Capital gains taxes and eco-levies are among ideas given to the tax review on ways of shifting the burden, says BRIAN FALLOW.
Two-thirds of the tax take in New Zealand comes from personal and company incomes.
That is higher than usual for developed countries, and raises the question of how sustainable it is because of the mobility of both capital and labour in the global economy.
Few of the 111 submissions to the McLeod tax review offer suggestions about how the tax base could be broadened, to allow a lowering of income tax rates.
One obvious suggestion would be a capital gains tax. Why should an increase in wealth from working be taxed, but not an increase in wealth from investing?
New Zealand is unique among OECD countries in not having a capital tax system.
The OECD recommends one. (It also suggests a tax on "imputed rentals" - the money people save by living under their own roof.)

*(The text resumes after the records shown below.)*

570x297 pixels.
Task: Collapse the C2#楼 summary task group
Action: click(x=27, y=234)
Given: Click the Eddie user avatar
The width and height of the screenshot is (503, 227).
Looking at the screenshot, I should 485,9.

But of the submissions to the McLeod committee, only the Alliance and the Greens have a good word to say for capital gains taxes.
"In our experience," says PricewaterhouseCoopers, "the absence of a tax on capital gains is regarded as a competitive advantage by international investors into New Zealand.

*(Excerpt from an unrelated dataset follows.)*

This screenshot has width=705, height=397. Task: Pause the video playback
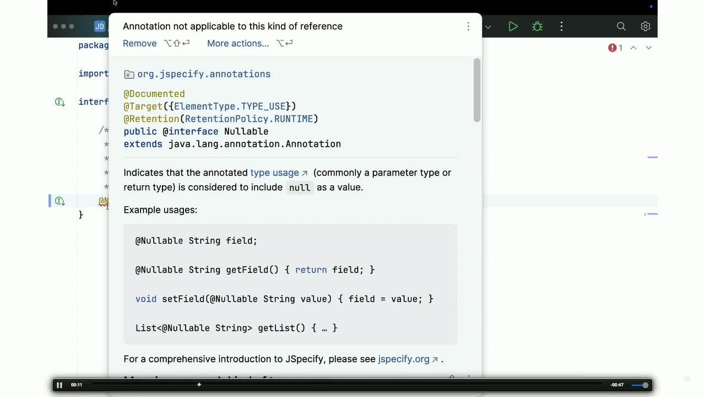(59, 385)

"If such gains are to be taxed, the cost of the gains will be built into the pretax return required before investments proceed."
Issues abound: Should capital gains be taxed as they accrue (which can raise valuation or cashflow problems) or only when they are realised (which can lock people in to investments)?
Should the family home be exempted? Like any exemption, that can raise boundary issues.
The most radical and detailed proposal for overhauling the tax system is from the Greens.
"Ecological tax reform" would shift the tax burden from desirable activities, such as earning income, to undesirable activities such as polluting the environment.
An axiom of this approach, the Greens explain, is that "all or most" of the new revenue is returned by way of of cuts in traditional taxes.
Eco-taxes, such as a tax on the carbon content of fossil fuels, score well as reliable tax bases, say the Greens, because the resources and activities taxed are fundamental to developed economies. They are physical, metered processes which make the taxes hard to evade.
They advance the economic argument that eco-taxes would in the long run boost economic efficiency by internalising environmental costs.
"One necessary condition of ensuring efficient economic outcomes is ensuring all costs incurred in delivery of a good or service are reflected in the price," they say.
"Traditionally, there has been little attempt to fully reflect costs imposed on the environment as a result of delivery of a good or service This in turn leads to higher demand than would otherwise be the case and thus greater demands on the environment."
A Ministry of Transport study five years ago gave a preliminary estimate of the environmental costs associated with road transport, including effects on local air quality, greenhouse gases, water quality and noise. It came up with a range of $1 billion to $4 billion for these items.
Similar studies in other developed countries, the Greens say, generally ranged from 3 to 5 per cent of GDP, or the equivalent of $3 billion to $5 billion in New Zealand's case.
Every 1c a litre increase in the tax on petrol would yield $15 million.
The Greens cite OECD research which said that "current environmental policies in member countries do not seem to have had a significant impact on competitiveness of either industrial sectors or economies as a whole, nor is there evidence of industrial relocation to 'pollution havens'."
But the same OECD study warns against going it alone:
"High international mobility of factors of production [capital and labour] can generate adjustment costs if small, open economies introduce policies that differ significantly from what other countries pursue."
The Coal Association considers a carbon tax is everything a good tax should not be.
It says that instead of providing a strong revenue base, such a tax would reduce the tax base by undermining New Zealand's international competitiveness, leading to the closure of several energy intensive industries.
The main evidence that the association cites for this is a study, commissioned by the Minerals Council of Australia, of the consequences in that country of meeting the greenhouse gas emission targets of the Kyoto Protocol.
The association says low-cost energy is one of the few competitive advantages New Zealand manufacturers have over their rivals in other countries.
Another suggested alternative tax is on financial transactions, which the Alliance favours as a replacement for GST.
The Manufacturers Federation opposes this.
It would impose a cost on manufactured exports, which are not subject to GST.
"And if the tax was applied to every financial transaction involved in manufacturing goods for the domestic market, the cumulative impact of the tax would be greater than for goods imported directly by a local retailer," said the federation.
The Business Roundtable says a financial transactions tax would discourage saving and investment, unlike GST, which applies only to consumption.
It would increase transaction costs, and thus the cost of capital.
And it would impose higher effective tax rates on the production, distribution and consumption of perishable basic foods such as bread, milk and vegetables.